### WHAT TO PRODUCE:
Give a verbatim quotation of every record.

### DATASET CONTENT:

• • • • • • •

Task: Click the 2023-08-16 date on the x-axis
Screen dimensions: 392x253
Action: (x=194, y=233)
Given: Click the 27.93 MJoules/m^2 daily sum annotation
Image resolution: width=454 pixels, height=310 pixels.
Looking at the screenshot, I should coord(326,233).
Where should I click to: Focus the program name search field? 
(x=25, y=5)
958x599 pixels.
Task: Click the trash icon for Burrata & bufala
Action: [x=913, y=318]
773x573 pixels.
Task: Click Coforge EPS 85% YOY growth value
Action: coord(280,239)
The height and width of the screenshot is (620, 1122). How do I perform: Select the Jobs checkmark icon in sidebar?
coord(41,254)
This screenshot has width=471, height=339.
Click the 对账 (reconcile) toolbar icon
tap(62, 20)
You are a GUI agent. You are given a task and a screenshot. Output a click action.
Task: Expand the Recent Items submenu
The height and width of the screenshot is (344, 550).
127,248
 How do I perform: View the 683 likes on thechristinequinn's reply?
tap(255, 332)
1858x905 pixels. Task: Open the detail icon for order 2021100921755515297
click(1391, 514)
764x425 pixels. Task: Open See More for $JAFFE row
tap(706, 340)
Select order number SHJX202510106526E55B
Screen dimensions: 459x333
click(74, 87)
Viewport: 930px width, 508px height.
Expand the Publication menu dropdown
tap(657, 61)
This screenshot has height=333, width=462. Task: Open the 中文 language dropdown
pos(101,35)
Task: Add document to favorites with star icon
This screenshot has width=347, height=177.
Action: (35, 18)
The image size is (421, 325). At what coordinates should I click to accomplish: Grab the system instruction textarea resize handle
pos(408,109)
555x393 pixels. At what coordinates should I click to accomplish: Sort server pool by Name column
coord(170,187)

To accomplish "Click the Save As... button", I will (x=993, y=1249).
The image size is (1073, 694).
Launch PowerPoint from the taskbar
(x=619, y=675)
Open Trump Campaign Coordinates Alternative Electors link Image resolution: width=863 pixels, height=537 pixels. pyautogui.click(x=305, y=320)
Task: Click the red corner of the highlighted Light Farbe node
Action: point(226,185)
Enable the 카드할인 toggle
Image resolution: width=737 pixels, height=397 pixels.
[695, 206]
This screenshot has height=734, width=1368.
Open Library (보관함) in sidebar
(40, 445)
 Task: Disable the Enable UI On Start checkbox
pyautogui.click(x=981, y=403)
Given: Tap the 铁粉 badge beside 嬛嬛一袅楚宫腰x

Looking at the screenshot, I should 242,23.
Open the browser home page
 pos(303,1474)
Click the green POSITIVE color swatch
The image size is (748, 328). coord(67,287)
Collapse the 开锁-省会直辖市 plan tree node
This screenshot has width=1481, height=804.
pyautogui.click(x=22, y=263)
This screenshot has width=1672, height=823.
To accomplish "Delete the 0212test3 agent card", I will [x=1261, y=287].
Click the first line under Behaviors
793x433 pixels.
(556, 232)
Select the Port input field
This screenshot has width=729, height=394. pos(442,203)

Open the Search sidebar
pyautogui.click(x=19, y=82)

• • • • • • •

### ANSWER FOR THIS EXERCISE:
Task: Click the 2023-08-16 date on the x-axis
Screen dimensions: 392x253
Action: (x=194, y=233)
Given: Click the 27.93 MJoules/m^2 daily sum annotation
Image resolution: width=454 pixels, height=310 pixels.
Looking at the screenshot, I should coord(326,233).
Where should I click to: Focus the program name search field? 
(x=25, y=5)
958x599 pixels.
Task: Click the trash icon for Burrata & bufala
Action: [x=913, y=318]
773x573 pixels.
Task: Click Coforge EPS 85% YOY growth value
Action: coord(280,239)
The height and width of the screenshot is (620, 1122). How do I perform: Select the Jobs checkmark icon in sidebar?
coord(41,254)
This screenshot has width=471, height=339.
Click the 对账 (reconcile) toolbar icon
tap(62, 20)
You are a GUI agent. You are given a task and a screenshot. Output a click action.
Task: Expand the Recent Items submenu
The height and width of the screenshot is (344, 550).
127,248
 How do I perform: View the 683 likes on thechristinequinn's reply?
tap(255, 332)
1858x905 pixels. Task: Open the detail icon for order 2021100921755515297
click(1391, 514)
764x425 pixels. Task: Open See More for $JAFFE row
tap(706, 340)
Select order number SHJX202510106526E55B
Screen dimensions: 459x333
click(74, 87)
Viewport: 930px width, 508px height.
Expand the Publication menu dropdown
tap(657, 61)
This screenshot has height=333, width=462. Task: Open the 中文 language dropdown
pos(101,35)
Task: Add document to favorites with star icon
This screenshot has width=347, height=177.
Action: (35, 18)
The image size is (421, 325). At what coordinates should I click to accomplish: Grab the system instruction textarea resize handle
pos(408,109)
555x393 pixels. At what coordinates should I click to accomplish: Sort server pool by Name column
coord(170,187)

To accomplish "Click the Save As... button", I will (x=993, y=1249).
The image size is (1073, 694).
Launch PowerPoint from the taskbar
(x=619, y=675)
Open Trump Campaign Coordinates Alternative Electors link Image resolution: width=863 pixels, height=537 pixels. pyautogui.click(x=305, y=320)
Task: Click the red corner of the highlighted Light Farbe node
Action: point(226,185)
Enable the 카드할인 toggle
Image resolution: width=737 pixels, height=397 pixels.
[695, 206]
This screenshot has height=734, width=1368.
Open Library (보관함) in sidebar
(40, 445)
 Task: Disable the Enable UI On Start checkbox
pyautogui.click(x=981, y=403)
Given: Tap the 铁粉 badge beside 嬛嬛一袅楚宫腰x

Looking at the screenshot, I should 242,23.
Open the browser home page
 pos(303,1474)
Click the green POSITIVE color swatch
The image size is (748, 328). coord(67,287)
Collapse the 开锁-省会直辖市 plan tree node
This screenshot has width=1481, height=804.
pyautogui.click(x=22, y=263)
This screenshot has width=1672, height=823.
To accomplish "Delete the 0212test3 agent card", I will [x=1261, y=287].
Click the first line under Behaviors
793x433 pixels.
(556, 232)
Select the Port input field
This screenshot has width=729, height=394. pos(442,203)

Open the Search sidebar
pyautogui.click(x=19, y=82)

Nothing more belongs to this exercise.